Bob Bradshaw

Location:
JAMAICA PLAIN, US
Type:
Artist / Band / Musician
Genre:
Acoustic / Alternative / Americana
Site(s):
Long Way To Go



You Got No Say Round Here



Live at the Berklee Performance Center, Boston, with Annie Lynch, Jordan Alegant, Duncan Wickel, Forrest O'Connor and Dan Gurney



John Hiatt's "Crossing Muddy Waters" at Berklee.



Reviews of Bag Of Knives:

from “Folk and Acoustic Music Exchange” reviewer, Mark S. Tucker: “Whoa, now here's a discovery! This is dyed-in-the-wool folk music and then some. Every song is stripped down to allow the full emotional content through, Bob Bradshaw singing in world-weary wistful tones and playing guitar while Chad Manning rasps a mournful fiddle and twangs his mandolin in an airy threnody of urban pangs and pains. The two go together like hound dog and hobo, neither missing a trick in the human experience while tramping the byways and highways, forever heading towards a forlorn setting sun.

Bradshaw is an attendee of Boston's Berklee School of Music while Manning has recorded and toured with David Grisman but also sat in with the likes of J.D. Crowe and Tony Trischka. Darol Anger has commented very favorably on his plaintive skills, calling him "one of the most expressive" of the new fiddlers. Together, the two lads produce some of the best folkie sounds since the 60s and 70s, understanding the mode marrow deep. You couldn't find a better time machine than Bag of Knives.

One of the many great aspects of this disc is the fact that it hangs together like a piece of architecture, every cut supporting its brothers and sisters, a quiet symphony of ghostly and evanescent airs from the old days gently passing through to tomorrow. Cruel Recipe is vaguely Randy Newman-ish, circa Sail Away, but these guys owe nothing to anyone, creating a sound with clear antecedents while thieving nothing, thus reinvigorating—if that's the correct verb for such a laconic collection (save for From the 2-Step to the 12-Step Once Again, a spritely number)—the esteemed mode in the beginning of the 21st century.
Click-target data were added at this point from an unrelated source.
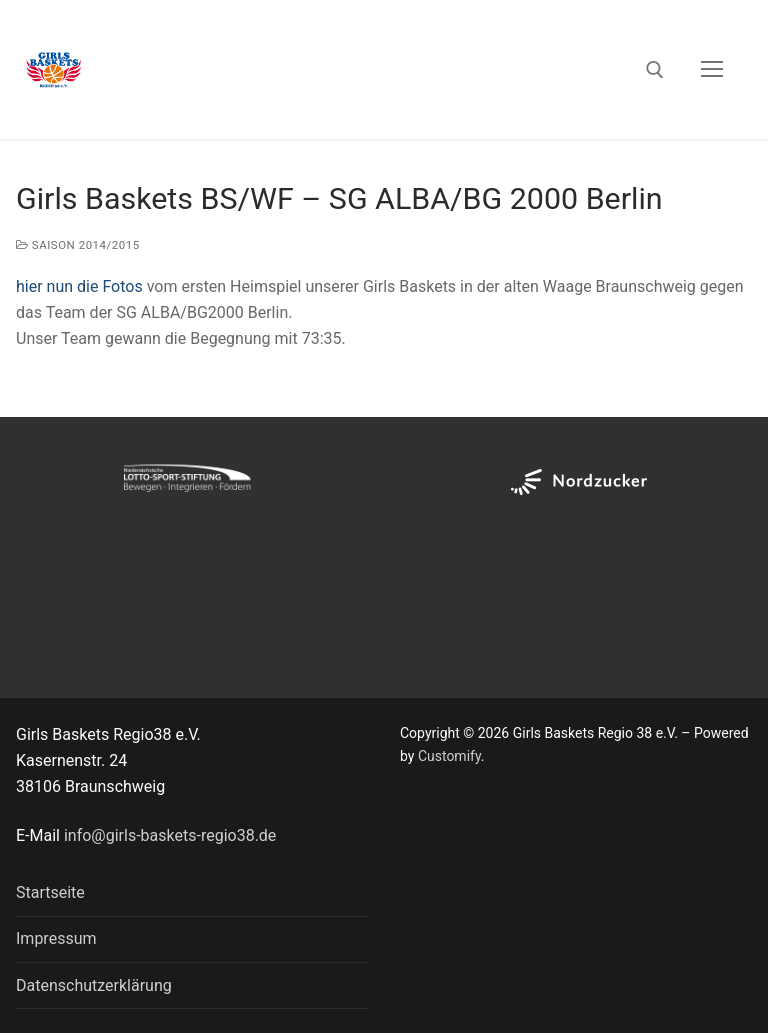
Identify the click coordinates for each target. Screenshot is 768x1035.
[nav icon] (712, 70)
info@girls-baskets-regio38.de (170, 835)
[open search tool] (655, 70)
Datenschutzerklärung (94, 985)
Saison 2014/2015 (78, 245)
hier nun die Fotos (79, 286)
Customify (449, 756)
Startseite (50, 892)
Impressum (56, 938)
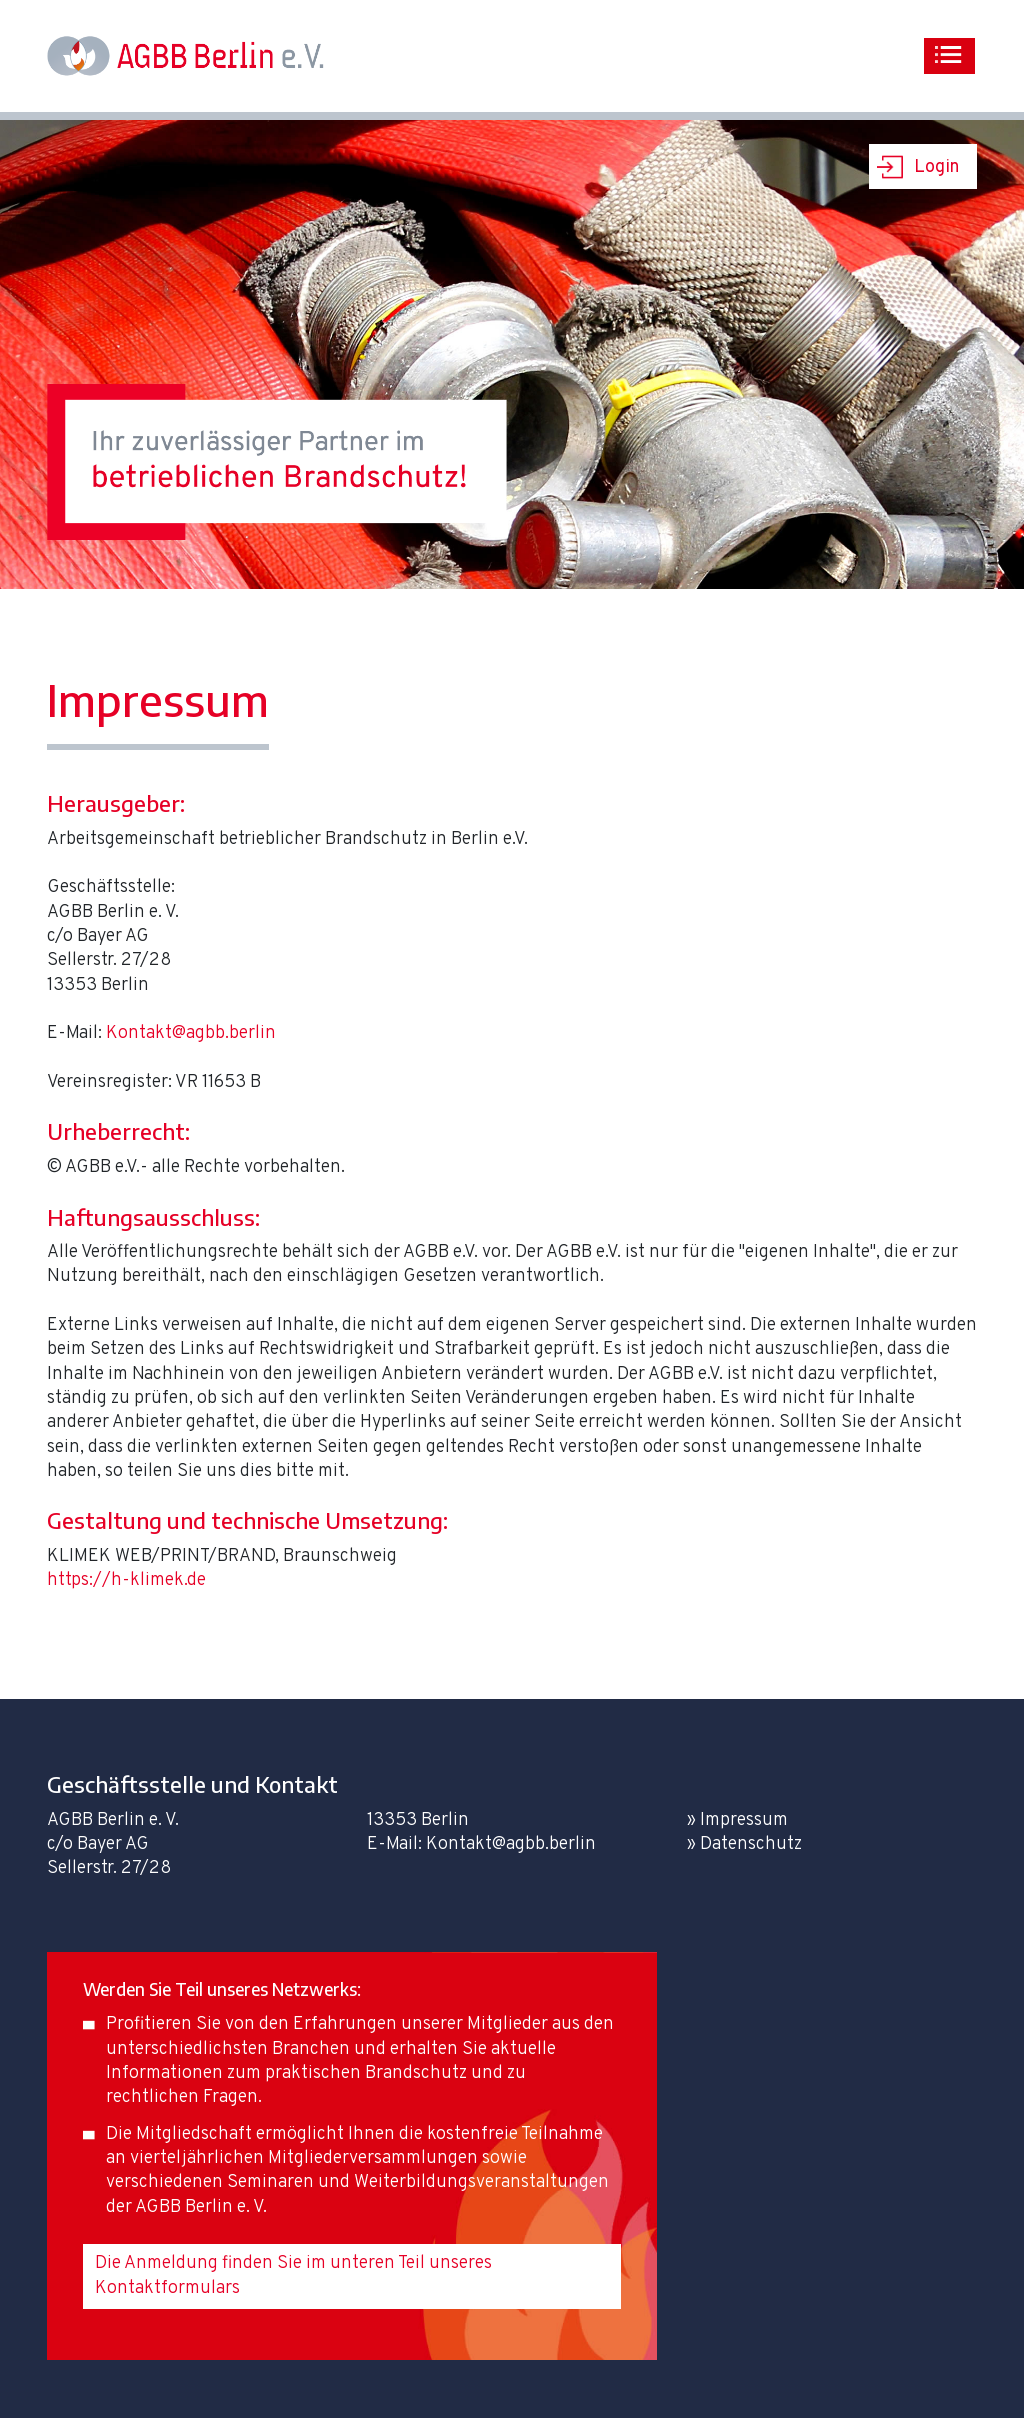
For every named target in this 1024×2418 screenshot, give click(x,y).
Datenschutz (751, 1844)
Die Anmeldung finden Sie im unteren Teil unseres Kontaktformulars (293, 2275)
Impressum (744, 1820)
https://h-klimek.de (126, 1580)
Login (936, 167)
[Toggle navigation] (949, 56)
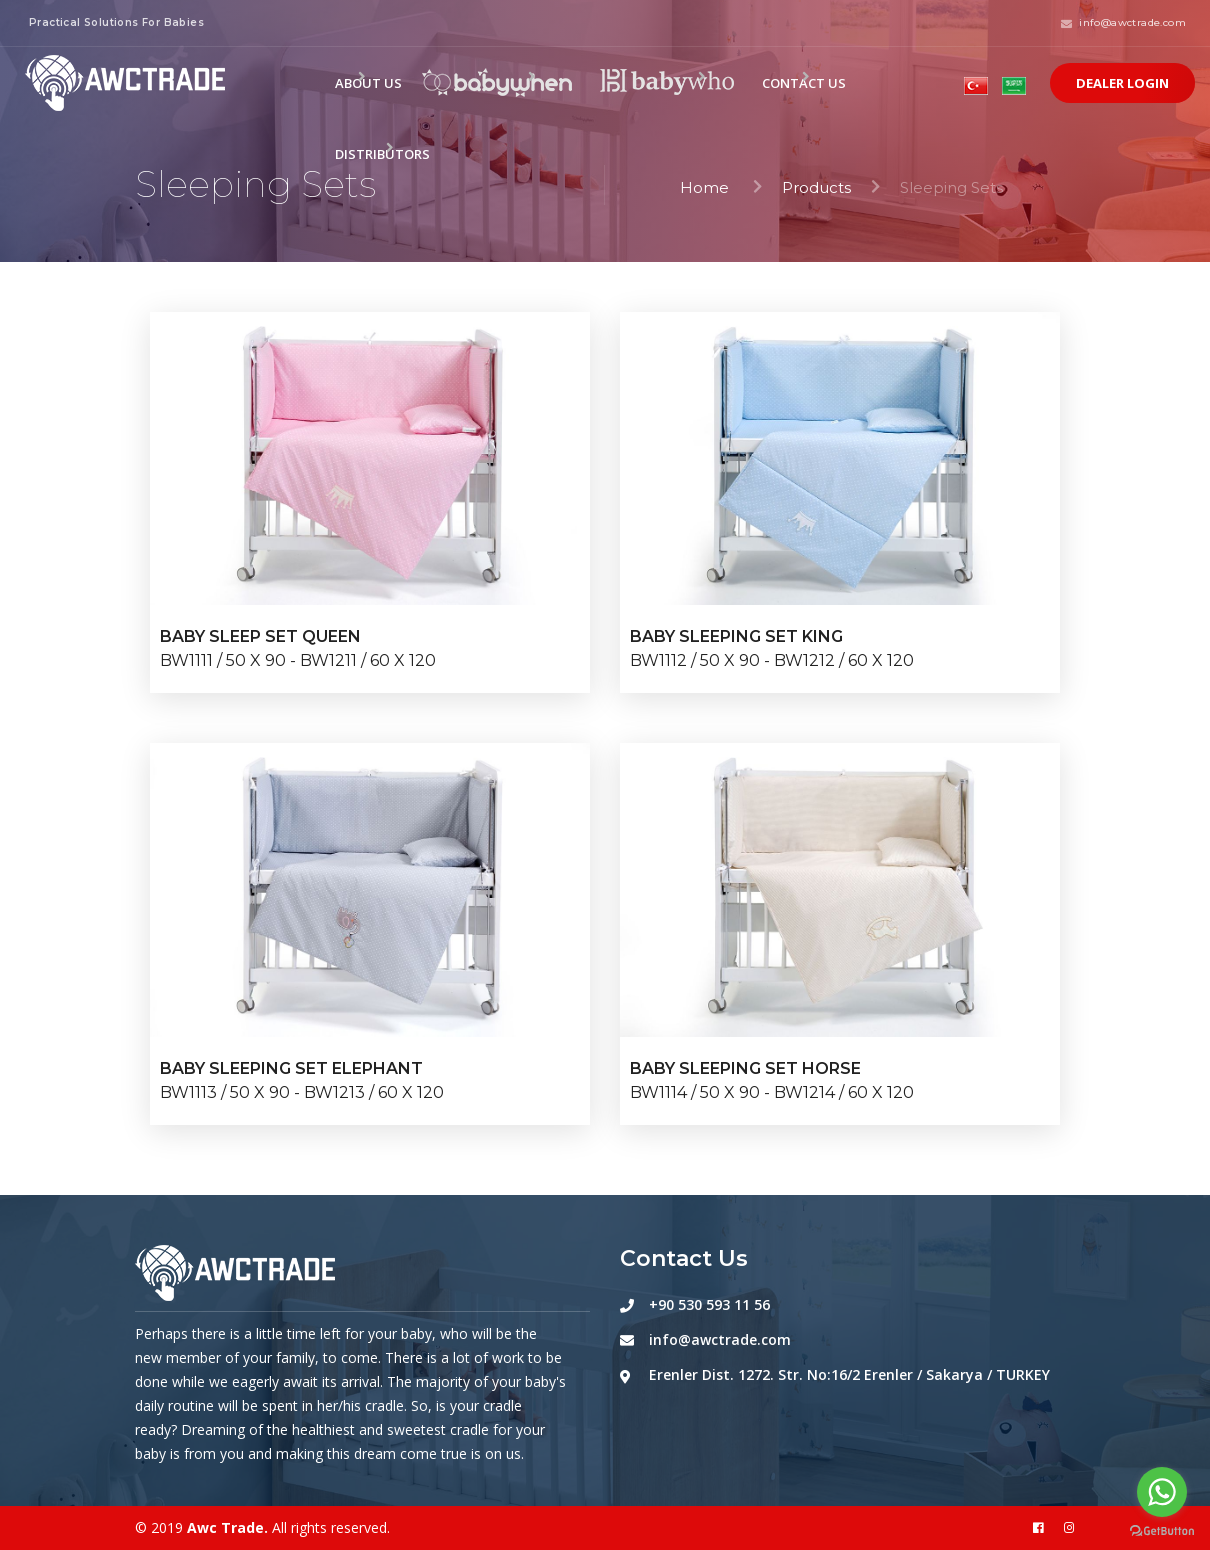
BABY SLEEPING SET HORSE (745, 1068)
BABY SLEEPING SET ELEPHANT (291, 1068)
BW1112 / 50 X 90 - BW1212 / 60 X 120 (772, 660)
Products (816, 187)
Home (706, 187)
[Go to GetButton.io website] (1162, 1530)
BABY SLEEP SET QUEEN (260, 636)
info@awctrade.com (720, 1339)
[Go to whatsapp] (1162, 1492)
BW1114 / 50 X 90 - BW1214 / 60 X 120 (772, 1092)
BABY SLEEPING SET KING (736, 636)
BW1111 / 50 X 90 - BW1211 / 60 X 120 (298, 660)
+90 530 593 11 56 (709, 1304)
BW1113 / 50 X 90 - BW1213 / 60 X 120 (302, 1092)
This is one Bag of Knives that lands softly on the ear.”



Minor 7th.com, David Kleiner: "Throughout, the lyrics are as carefully chosen as every note on this elegant album. (The lack of a lyric insert is unforgivable!) Downtempo tunes dominate and sadness lingers. But there's more than enough beauty and inventiveness to lift the coldest heart. The waltz-able refrain ("Dance with me") of "Desert Waltz" -- the tale of a soldier's deployment and return -- brims with longing effectively mirrored by Manning's playing. "Please" features the wish-I'd-written "snug as a gun" (by way of Seamus Heaney?) and "the shock that shook me speechless." "Another Day in the Life" overlays detail on detail on top of insistent bass and fiddle as it moves toward its inevitable but still devastating conclusion. "From The 2-Step To The 12-Step Once Again," brings welcome humor while proving these guys know their way around a swing tune. This "Bag of Knives" is sharp: lovely, affecting, and original."



Bob's Irish, a graduate of the Berklee College of Music in Boston. His new album 'Bag of Knives', recorded with Chad Manning of the David Grisman Bluegrass Experience, is now available at CD Baby. Formerly singer, songwriter and guitar-player with the San Francisco roots-rockers Resident Aliens, noted by the San Francisco Herald for "their exhilarating music" which "served as the soundtrack for many of our favorite memories of San Francisco," Bob appeared on Ron Kavana's album "Irish Ways" alongside Shane McGowan and Paddy Keenan and others last year.



"A cross between Ray Davies, Randy Newman and Ryan Adams", says Taxi. "Thank God for alliteration", says Bob.